Mrs. Perry smiled, in spite of her pain. "Yes, of course.

You'll find a basin and soap, and a rough towel in the scullery, too.

I'm glad you reminded me."

Huldah slipped down the stairs as blithe as a bird. This was keeping house in real earnest, and she loved it. She set to work to light the fire and tidy the stove first, then she went and fed the hens, and came back triumphantly, carrying three large eggs. When she had shown these to Mrs. Perry, and discussed their size and beauty-and surely there never had been such eggs found before-she went down and had her wash, and oh, how she did enjoy it! She wished she had a clean frock or apron to put on, too. But when she remembered all she had got, she felt ashamed of herself, for even thinking of wanting anything more.

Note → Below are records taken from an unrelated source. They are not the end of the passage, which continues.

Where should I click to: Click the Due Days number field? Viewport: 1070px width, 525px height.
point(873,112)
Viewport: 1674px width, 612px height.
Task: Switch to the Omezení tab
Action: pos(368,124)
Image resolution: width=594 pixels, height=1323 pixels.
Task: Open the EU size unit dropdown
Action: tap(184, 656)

In the scullery was a sweeping-brush, and the sight of it tempted her to sweep up the kitchen. She opened the door wide, to let in the sunshine and fresh air and the sweet scent of flowers, and then she went sweeping away, not only the doorstep, but the tiled path down the garden to the gate. For the moment she had forgotten her fear of being discovered. All here seemed so different, so safe and peaceful, and far away from her old unhappy life.

The sun was shining radiantly, drying up the dew on the flowers, and making the red-tiled path glow warmly; it seemed to fill the garden, the cottage, and all Huldah's world with cheerfulness. By the time she had finished sweeping, the kettle was singing, so Huldah got the teapot and warmed it. She even warmed the cup and saucer too, in her anxiety that Mrs. Perry should have her tea as hot as possible. Then she cut a slice of bread as neatly as she could and toasted it.

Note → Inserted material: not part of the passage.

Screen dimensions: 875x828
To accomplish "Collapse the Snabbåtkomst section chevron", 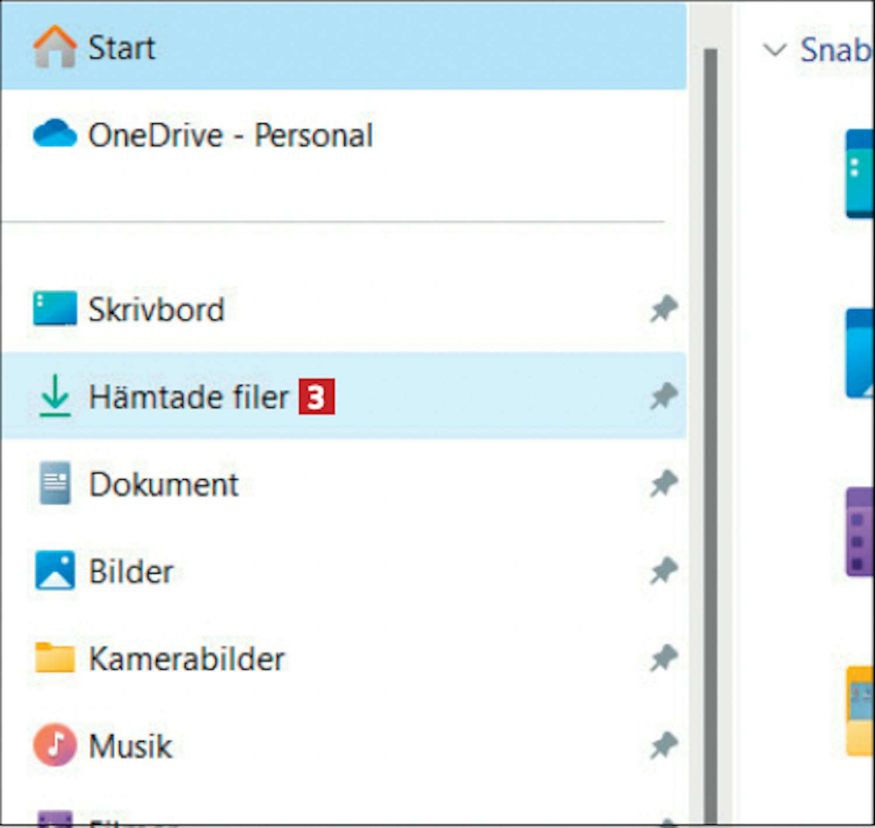I will pos(775,50).

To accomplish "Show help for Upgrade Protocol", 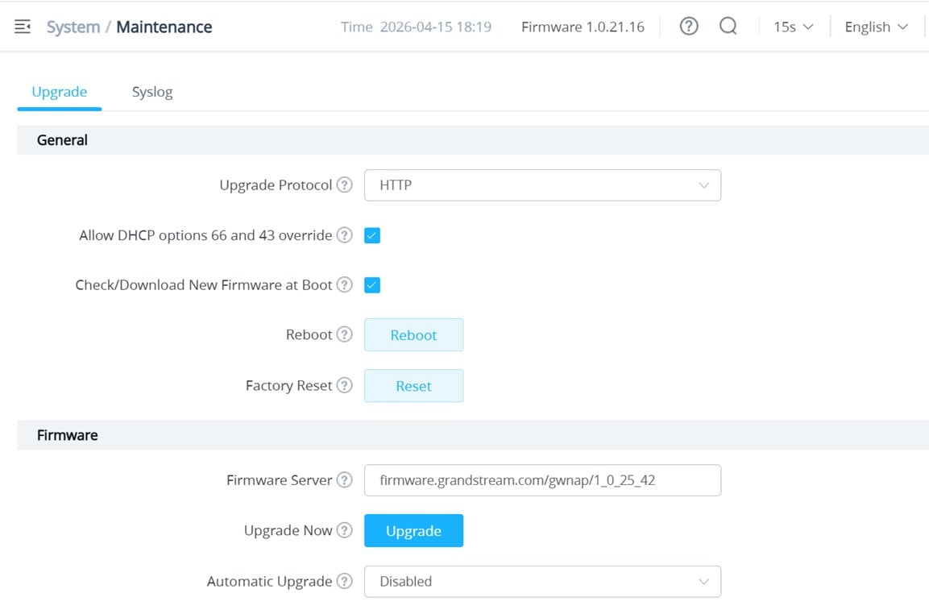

Dick was lying out in the sun, gnawing at the remains of his ham-bone, as happy as a dog could be. Huldah glanced out at him every now and then while she was toasting the bread, and tried to realise that they were the same two who only yesterday morning were thrashed so unmercifully-she, for giving Dick some bread and butter, and Dick for eating it, after which had followed that dreadful scene when her uncle Tom had kicked poor old helpless Charlie so cruelly, partly because the poor old horse moved slowly, but chiefly because he knew that it would hurt Huldah more than any beating or starving of herself could.

It hurt her so greatly that she felt she could not bear it any longer, and then and there made up her mind to run away. Half of Charlie's kicks and blows were given him, she knew, because they hurt and angered her. Perhaps, she thought, if she were gone life would become easier for him. So she went,-and that was only yesterday, and the only pang of feeling or remorse that she felt for what she had done was the loss of Charlie.